Il campo dei presidi medici sarà fondamentale per la fase 2: verranno effettuati screening sulla popolazione per stabilire chi è immune e chi no? Fra le ipotesi, quella di rilasciare specifici certificati sul rischio contagio.

Al di là delle soluzioni individuate, gli strumenti chiave restano i tamponi (che indicano la presenza del virus), i test sierologici (che individuano la presenza di anticorpi e rivelano chi ha avuto il coronavirus e chi no) e le app di tracciamento (che consentono su base volontaria di trasmettere dati in tempo reale sul proprio stato di salute).

Chi risulta negativo al tampone non ha il Coronavirus, di conseguenza non rischia di trasmettere il contagio ma potrebbe, viceversa, contrarre la malattia. Chi invece è positivo al test sierologico ovvero ha gli anticorpi, dovrebbe poi fare il tampone per capire se la malattia è in corso (magari in modo asintomatico), oppure se c’è già stata guarigione. Il paziente che ha gli anticorpi ed è negativo al tampone, non solo non può contagiare altre persone ma è anche immune.

I test sierologici dovrebbero arrivare a giorni, diverse aziende (italiane e straniere) li stanno preparando e potrebbero rappresentare un passo avanti decisivo nella lotta al Coronavirus.

Contact tracing

Per il tracciamento dei soggetti a rischio di contagio il Governo ha siglato una convenzione con l’azienda milanese Bending Spoons, che ha presentato il progetto di app che si chiama “Immuni“. Consente, su base volontaria, di inserire una serie di dati sui propri sintomi che possono fornire indicazioni utili a diagnosticare la malattia in tempi veloci, e a prendere i necessari provvedimenti. E rileva se l”utilizzatore è stato a distanza di meno di un metro con una persona a rischio contagio.
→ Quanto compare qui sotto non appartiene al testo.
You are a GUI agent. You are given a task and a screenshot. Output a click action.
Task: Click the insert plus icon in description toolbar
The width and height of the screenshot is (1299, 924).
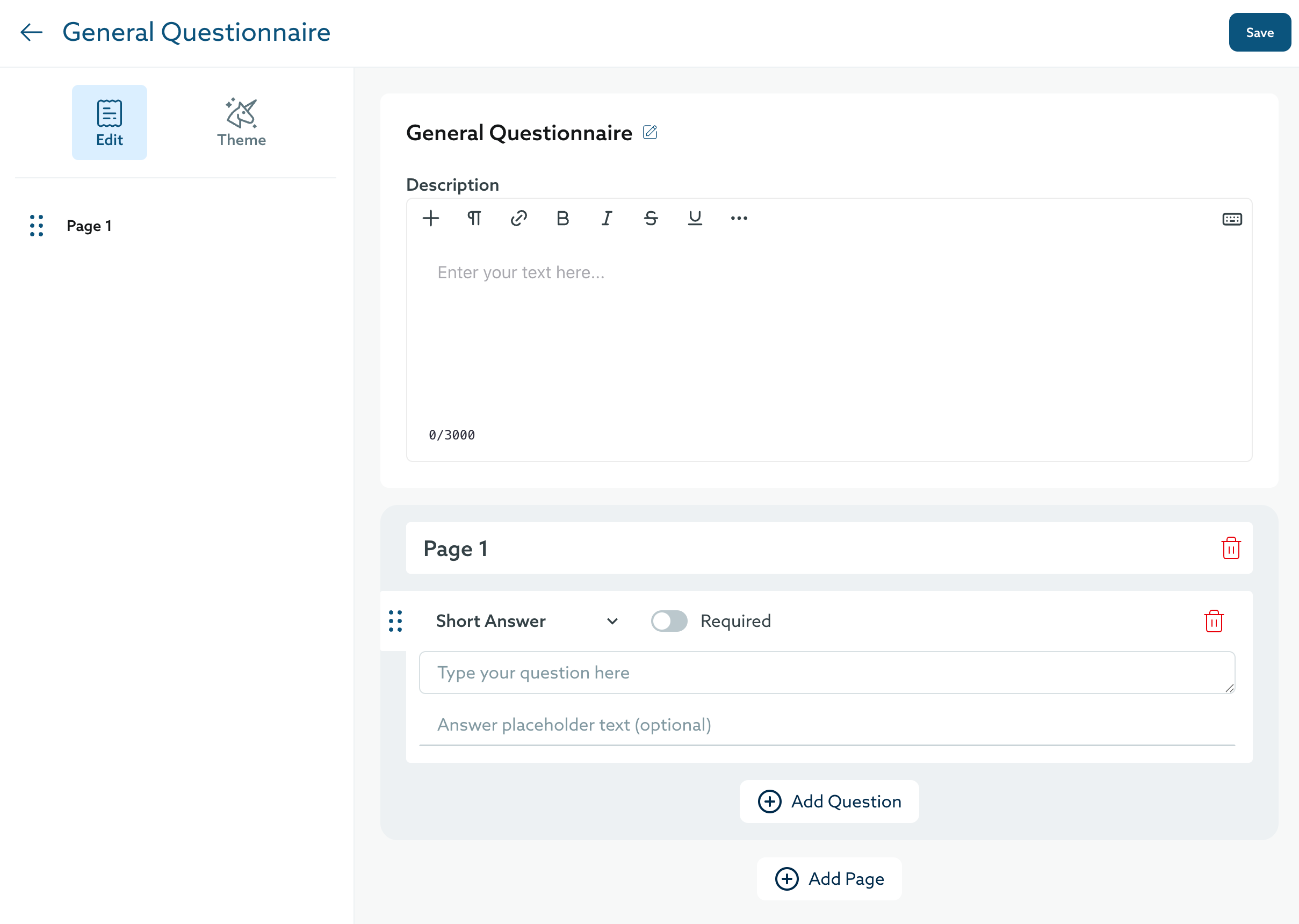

Il funzionamento dell’app scelta assicura l’anonimato: la app registra un codice che corrisponde al telefonino del paziente individuato, il quale però resta anonimo. E’ anche possibile, sempre su base volontaria e sempre con la garanzia dell’anonimato, per un paziente di Coronavirus far arrivare una segnalazione ai propri contatti per comunicare il rischio contagio. Le regole tecniche sono complesse, in ogni caso consentono di rilevare il Coronavirus e di raccogliere dati nel rispetto delle norme privacy.
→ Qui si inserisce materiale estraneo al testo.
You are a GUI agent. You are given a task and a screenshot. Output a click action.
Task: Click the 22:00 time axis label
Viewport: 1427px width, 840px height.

L’ordinanza sulla stipula della convenzione, siglata dal commissario per l’emergenza Coronavirus, Domenico Arcuri, specifica che la app è stata ritenuta la più idonea fra quelle esaminate «per la sua capacità di contribuire tempestivamente all’azione di contrasto del virus, per la conformità al modello europeo delineato dal Consorzio PEPP-PT e per le garanzie che offre per il rispetto della privacy», la licenza d’uso è «aperta, gratuita e perpetua».

A livello locale

Esistono anche altre app per il tracciamento, e diverse amministrazioni regionali stanno stipulando contratti con altre software house. Ma si auspica di utilizzare tutti la stessa app per non disperdere le adesioni volontarie dei cittadini (al fine di un risultato affidabile) e rendere omogenei i risultati ottenuti.
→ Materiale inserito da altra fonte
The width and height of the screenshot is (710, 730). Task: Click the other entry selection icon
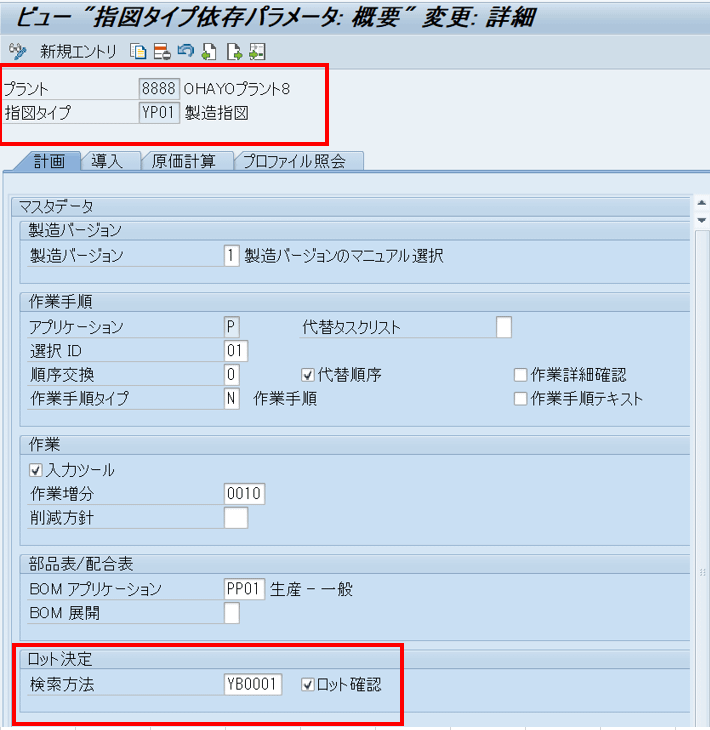(x=257, y=51)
Altra considerazione: la fase 2, che naturalmente sarà regolamentata primariamente dal governo, potrà consentire misure più restrittive in alcune Regioni, sulla base dell’andamento del contagio e comunque delle decisioni delle diverse amministrazioni.

Si prevede un’analoga progressività per le limitazioni degli spostamenti delle persone. L’indicazione di restare a casa il più possibile resterà per la popolazione anziana, forse anche per i minorenni. Le scuole sono destinate a restare chiuse fino a settembre (tema legato a doppio nodo a quello della conciliazione lavoro famiglia, con i genitori che torneranno al lavoro e le conseguenti esigenze di nuovi strumenti in questo senso).